Der Netzgedanke scheint vom klassischen AutorInnenlager weiterhin vor allem beschreibend und medientheoretisch angegangen zu werden, die Scheu vor Netzerfahrung ist noch nicht ueberwunden, der Schein ungebrochener individueller Handlungsfaehigkeit wird weiter gestuetzt. Leicht verbissen wird zugewartet. Noch schreibt und publiziert man argwoehnisch und unter sich ueber die zahlreich bestehenden Netzgemeinden, tastet sie mit einer gewissen monotheistischen Moral nach pubertaeren Glucksern ab und fragt sich dabei etwas ratlos, ob denn nun e-Netze bereits eine lohnende Oeffentlichkeit darstellten. Diese Ratlosigkeit wird anhalten, solange die individuelle Raum-Zeit-Nuss nicht geknackt wird. Denn die Netze werden in gewisser Hinsicht eher ortlos bleiben und die netzresistenten AutorInnen werden sich weiterhin mit der Frage quaelen duerfen, wie lange sie sich der fuer sie als Spagat empfundenen Spannung zwischen konventioneller Raum-Zeitlichkeit und statischer Ortlosigkeit noch entziehen koennen. Inzwischen verbleibt immerhin noch etwas Zeit, um das eigene Hirn zu verlinken und mit sich selbst ins Reine zu kommen. Die Zeit koennte allerdings knapp werden, wenn offline-DenkerInnen herausfinden, dass die bestehenden Netzgemeinden sich schon laengst abgekoppelt haben und keinerlei Interesse mehr dafuer entwickeln koennen, wie offline-Monologe sich zu den Netzen aeussern. Eine schwer zu ertragende Abseitsstellung, wie ich zu vermuten wage.

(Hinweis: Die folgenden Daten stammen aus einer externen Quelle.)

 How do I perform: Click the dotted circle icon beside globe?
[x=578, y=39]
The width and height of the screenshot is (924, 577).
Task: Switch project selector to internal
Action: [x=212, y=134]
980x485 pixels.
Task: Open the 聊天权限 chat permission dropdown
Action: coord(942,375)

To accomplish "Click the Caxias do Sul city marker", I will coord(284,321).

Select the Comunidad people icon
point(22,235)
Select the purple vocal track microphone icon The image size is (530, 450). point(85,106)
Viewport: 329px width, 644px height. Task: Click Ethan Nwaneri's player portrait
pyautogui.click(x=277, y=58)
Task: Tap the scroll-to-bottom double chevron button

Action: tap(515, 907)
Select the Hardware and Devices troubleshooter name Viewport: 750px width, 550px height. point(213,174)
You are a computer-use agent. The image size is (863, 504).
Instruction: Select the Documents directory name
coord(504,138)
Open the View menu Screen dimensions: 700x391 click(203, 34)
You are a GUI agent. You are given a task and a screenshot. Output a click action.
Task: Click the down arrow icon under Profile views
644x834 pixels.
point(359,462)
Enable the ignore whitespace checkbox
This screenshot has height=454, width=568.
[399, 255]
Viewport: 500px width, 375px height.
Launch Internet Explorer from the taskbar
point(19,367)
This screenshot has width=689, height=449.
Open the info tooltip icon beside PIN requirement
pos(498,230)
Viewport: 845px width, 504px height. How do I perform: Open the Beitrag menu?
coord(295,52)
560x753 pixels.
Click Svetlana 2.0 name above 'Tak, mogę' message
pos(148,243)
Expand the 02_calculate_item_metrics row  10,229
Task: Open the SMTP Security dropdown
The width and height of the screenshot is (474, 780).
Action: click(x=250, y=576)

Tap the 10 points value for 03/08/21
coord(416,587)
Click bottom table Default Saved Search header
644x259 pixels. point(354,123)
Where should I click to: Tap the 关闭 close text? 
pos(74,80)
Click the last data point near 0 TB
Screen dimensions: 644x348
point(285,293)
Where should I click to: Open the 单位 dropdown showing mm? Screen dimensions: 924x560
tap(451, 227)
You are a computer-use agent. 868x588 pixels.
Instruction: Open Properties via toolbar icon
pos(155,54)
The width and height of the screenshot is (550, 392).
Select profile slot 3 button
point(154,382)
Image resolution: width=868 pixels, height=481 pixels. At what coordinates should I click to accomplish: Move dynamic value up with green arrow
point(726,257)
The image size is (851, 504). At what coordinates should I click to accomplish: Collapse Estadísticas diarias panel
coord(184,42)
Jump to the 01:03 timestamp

Einige wenige, dem Diskussionsforum zugesandten Texte fuer dieses Web-Gefaess sind ins Offene Forum verlagert worden und befinden sich in den Rubriken "Koerper in Stuecken" und "Schritte". Unter dem Diskussionsforum sind keine Beitraege zu finden. Die Namensliste derjenigen AutorInnen, die urspruenglich einer Teilnahme am Diskussionsforum zugesagt hatten, befindet sich im Projektteil.